The DSCR divides this cash flow amount by the debt service (both principal and interest payments on all loans) that will be required to be met.
Incorporating certain soft (qualitative) data in a risk model is particularly demanding, however successful implementation eliminates human error and reduces potential for misuse.
Even so, in the granting of credit to corporate customers, many banks continue to rely primarily on their traditional expert system for evaluating potential borrowers.
The univariate approach enables an analyst starting an inquiry to determine whether a particular ratio for a potential borrower differs markedly from the norm for its industry.

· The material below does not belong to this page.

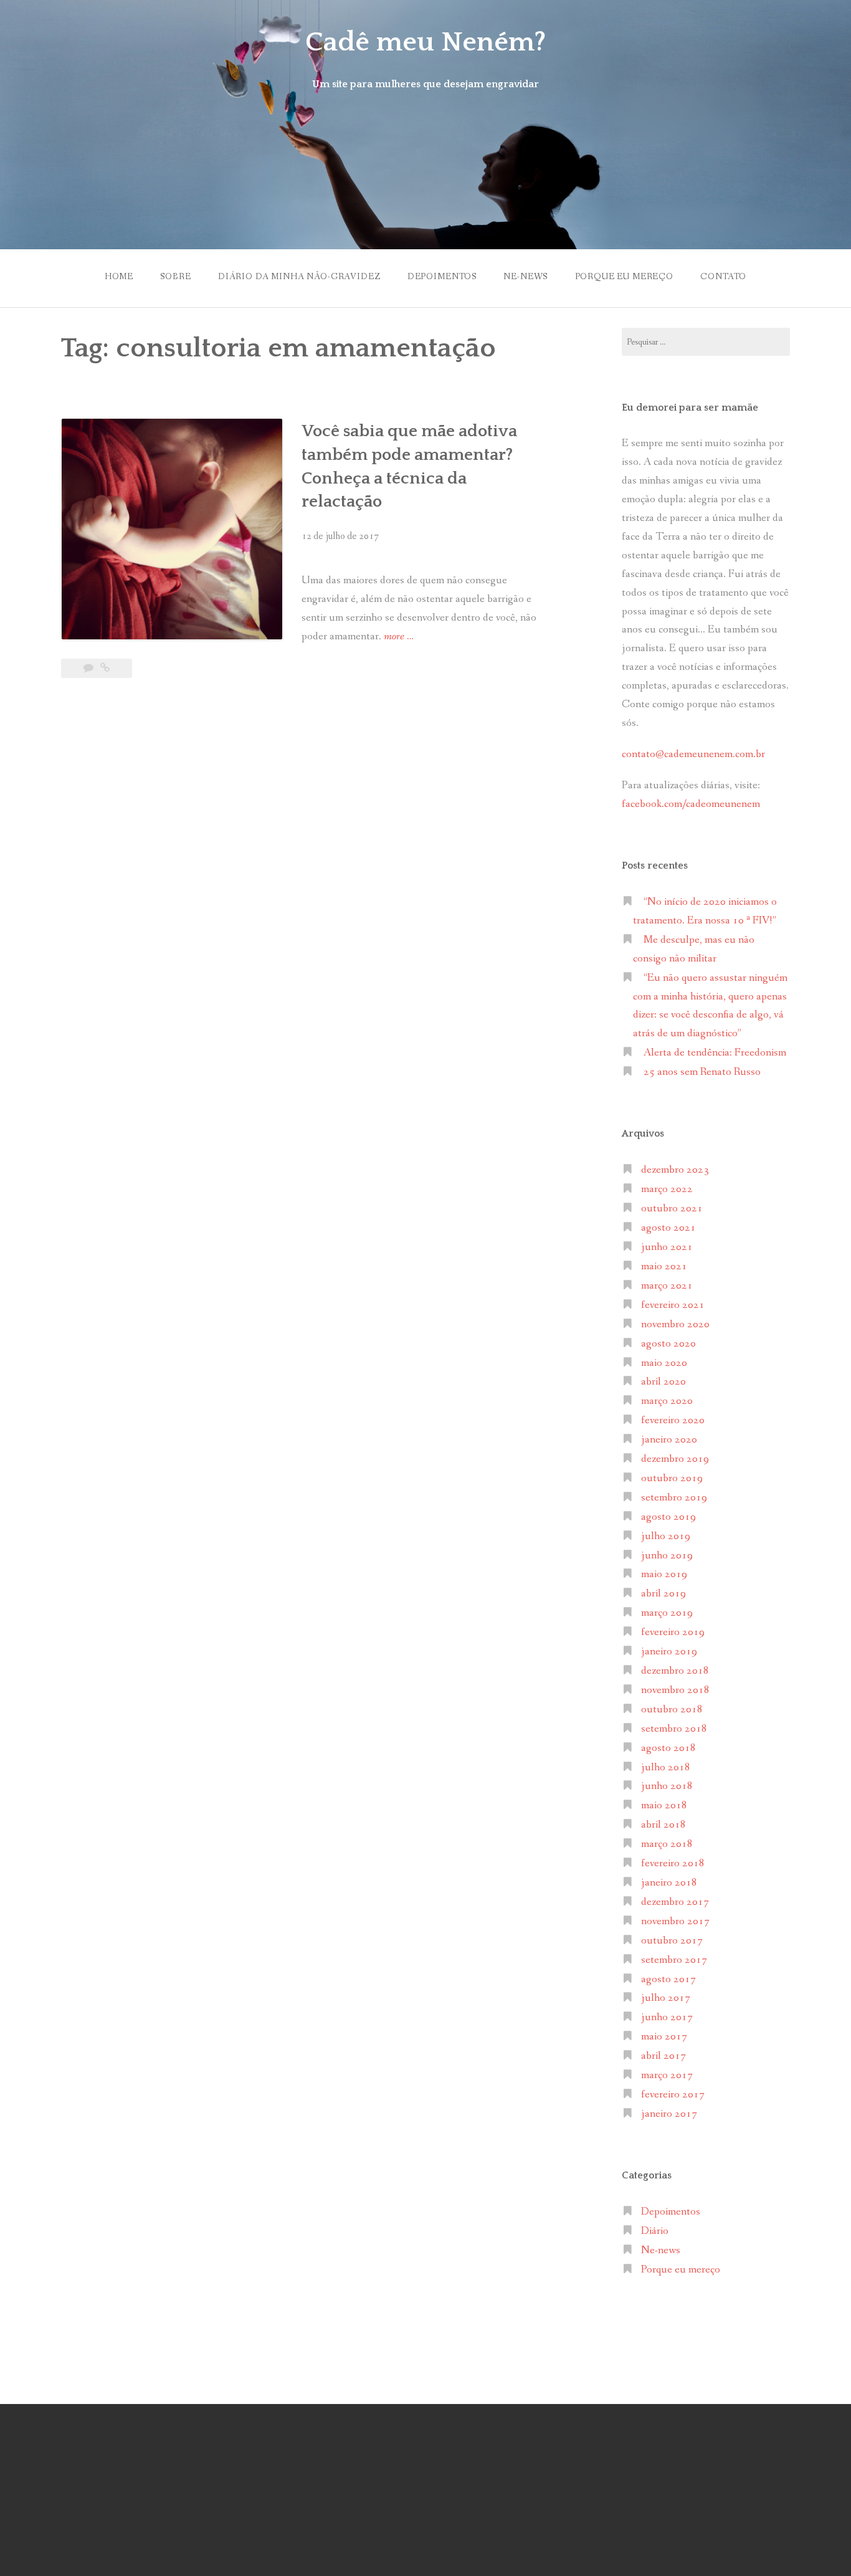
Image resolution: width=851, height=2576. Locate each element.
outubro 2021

However, some univariate measures – such as the specific industry group, public versus private company, and region – are categorical rather than ratio-level values.
Although univariate models are still in use today in many banks, most academics and an increasing number of practitioners seem to disapprove of ratio analysis as a means of assessing the performance of a business enterprise.
Many respected theorists downgrade the arbitrary rules of thumb (such as company ratio comparisons) that are widely used by practitioners and favor instead the application of more rigorous statistical techniques.
Fuzzy logic and neural networks are examples of novel methods of developing credit scoring expert systems that deliver greater accuracy in estimates of future performance of a business enterprise.
This path can lead to roles such as team leader or Chief Risk Officer (CRO) after gaining substantial experience in the sector.
Credit analysts' deep understanding of client finances and risks uniquely positions them for roles like relationship manager in corporate banking.